> [WHAT THE EXERCISE ASKS]
Reproduce each line of the following records without any change.

[A short run of records]
##############################
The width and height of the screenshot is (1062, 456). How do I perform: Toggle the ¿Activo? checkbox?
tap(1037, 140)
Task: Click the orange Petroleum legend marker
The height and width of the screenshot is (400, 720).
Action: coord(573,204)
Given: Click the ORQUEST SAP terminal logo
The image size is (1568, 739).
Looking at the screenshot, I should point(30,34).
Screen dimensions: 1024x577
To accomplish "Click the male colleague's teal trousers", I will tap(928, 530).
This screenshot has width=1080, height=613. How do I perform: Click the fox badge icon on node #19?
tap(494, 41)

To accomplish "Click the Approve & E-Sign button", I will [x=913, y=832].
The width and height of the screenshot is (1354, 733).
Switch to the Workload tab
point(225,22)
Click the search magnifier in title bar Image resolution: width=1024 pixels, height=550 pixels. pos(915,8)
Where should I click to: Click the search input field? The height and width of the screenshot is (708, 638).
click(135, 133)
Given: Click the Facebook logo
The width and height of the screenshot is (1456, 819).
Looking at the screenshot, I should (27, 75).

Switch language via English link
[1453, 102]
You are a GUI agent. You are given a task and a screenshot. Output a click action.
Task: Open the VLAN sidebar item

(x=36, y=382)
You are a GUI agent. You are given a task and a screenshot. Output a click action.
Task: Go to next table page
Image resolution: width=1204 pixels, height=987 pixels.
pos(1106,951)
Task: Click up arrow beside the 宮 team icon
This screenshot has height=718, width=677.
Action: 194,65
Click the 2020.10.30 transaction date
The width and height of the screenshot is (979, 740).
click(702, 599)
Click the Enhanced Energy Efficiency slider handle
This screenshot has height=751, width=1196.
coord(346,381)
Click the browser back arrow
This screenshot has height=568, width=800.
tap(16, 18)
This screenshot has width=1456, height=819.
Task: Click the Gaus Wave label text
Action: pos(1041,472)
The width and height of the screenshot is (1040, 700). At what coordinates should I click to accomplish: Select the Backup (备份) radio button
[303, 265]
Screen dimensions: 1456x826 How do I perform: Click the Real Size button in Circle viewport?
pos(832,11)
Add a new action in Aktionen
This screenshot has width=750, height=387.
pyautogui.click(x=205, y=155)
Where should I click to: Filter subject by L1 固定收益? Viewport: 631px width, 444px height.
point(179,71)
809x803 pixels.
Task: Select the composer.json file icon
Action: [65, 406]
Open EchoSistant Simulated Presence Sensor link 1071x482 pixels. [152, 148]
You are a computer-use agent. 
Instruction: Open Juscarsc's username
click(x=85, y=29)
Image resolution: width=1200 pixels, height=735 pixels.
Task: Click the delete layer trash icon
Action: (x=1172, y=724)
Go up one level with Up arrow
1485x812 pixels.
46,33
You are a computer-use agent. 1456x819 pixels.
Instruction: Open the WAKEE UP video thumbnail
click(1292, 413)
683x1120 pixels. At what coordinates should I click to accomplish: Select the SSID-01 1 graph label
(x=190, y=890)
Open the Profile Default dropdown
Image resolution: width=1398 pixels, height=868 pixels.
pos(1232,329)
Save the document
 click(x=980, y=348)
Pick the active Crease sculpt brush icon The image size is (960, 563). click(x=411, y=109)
##############################
> [OUTPUT FOR THIS EXERCISE]
The width and height of the screenshot is (1062, 456). How do I perform: Toggle the ¿Activo? checkbox?
tap(1037, 140)
Task: Click the orange Petroleum legend marker
The height and width of the screenshot is (400, 720).
Action: coord(573,204)
Given: Click the ORQUEST SAP terminal logo
The image size is (1568, 739).
Looking at the screenshot, I should point(30,34).
Screen dimensions: 1024x577
To accomplish "Click the male colleague's teal trousers", I will tap(928, 530).
This screenshot has width=1080, height=613. How do I perform: Click the fox badge icon on node #19?
tap(494, 41)

To accomplish "Click the Approve & E-Sign button", I will [x=913, y=832].
The width and height of the screenshot is (1354, 733).
Switch to the Workload tab
point(225,22)
Click the search magnifier in title bar Image resolution: width=1024 pixels, height=550 pixels. pos(915,8)
Where should I click to: Click the search input field? The height and width of the screenshot is (708, 638).
click(135, 133)
Given: Click the Facebook logo
The width and height of the screenshot is (1456, 819).
Looking at the screenshot, I should (27, 75).

Switch language via English link
[1453, 102]
You are a GUI agent. You are given a task and a screenshot. Output a click action.
Task: Open the VLAN sidebar item

(x=36, y=382)
You are a GUI agent. You are given a task and a screenshot. Output a click action.
Task: Go to next table page
Image resolution: width=1204 pixels, height=987 pixels.
pos(1106,951)
Task: Click up arrow beside the 宮 team icon
This screenshot has height=718, width=677.
Action: 194,65
Click the 2020.10.30 transaction date
The width and height of the screenshot is (979, 740).
click(702, 599)
Click the Enhanced Energy Efficiency slider handle
This screenshot has height=751, width=1196.
coord(346,381)
Click the browser back arrow
This screenshot has height=568, width=800.
tap(16, 18)
This screenshot has width=1456, height=819.
Task: Click the Gaus Wave label text
Action: pos(1041,472)
The width and height of the screenshot is (1040, 700). At what coordinates should I click to accomplish: Select the Backup (备份) radio button
[303, 265]
Screen dimensions: 1456x826 How do I perform: Click the Real Size button in Circle viewport?
pos(832,11)
Add a new action in Aktionen
This screenshot has width=750, height=387.
pyautogui.click(x=205, y=155)
Where should I click to: Filter subject by L1 固定收益? Viewport: 631px width, 444px height.
point(179,71)
809x803 pixels.
Task: Select the composer.json file icon
Action: [65, 406]
Open EchoSistant Simulated Presence Sensor link 1071x482 pixels. [152, 148]
You are a computer-use agent. 
Instruction: Open Juscarsc's username
click(x=85, y=29)
Image resolution: width=1200 pixels, height=735 pixels.
Task: Click the delete layer trash icon
Action: (x=1172, y=724)
Go up one level with Up arrow
1485x812 pixels.
46,33
You are a computer-use agent. 1456x819 pixels.
Instruction: Open the WAKEE UP video thumbnail
click(1292, 413)
683x1120 pixels. At what coordinates should I click to accomplish: Select the SSID-01 1 graph label
(x=190, y=890)
Open the Profile Default dropdown
Image resolution: width=1398 pixels, height=868 pixels.
pos(1232,329)
Save the document
 click(x=980, y=348)
Pick the active Crease sculpt brush icon The image size is (960, 563). click(x=411, y=109)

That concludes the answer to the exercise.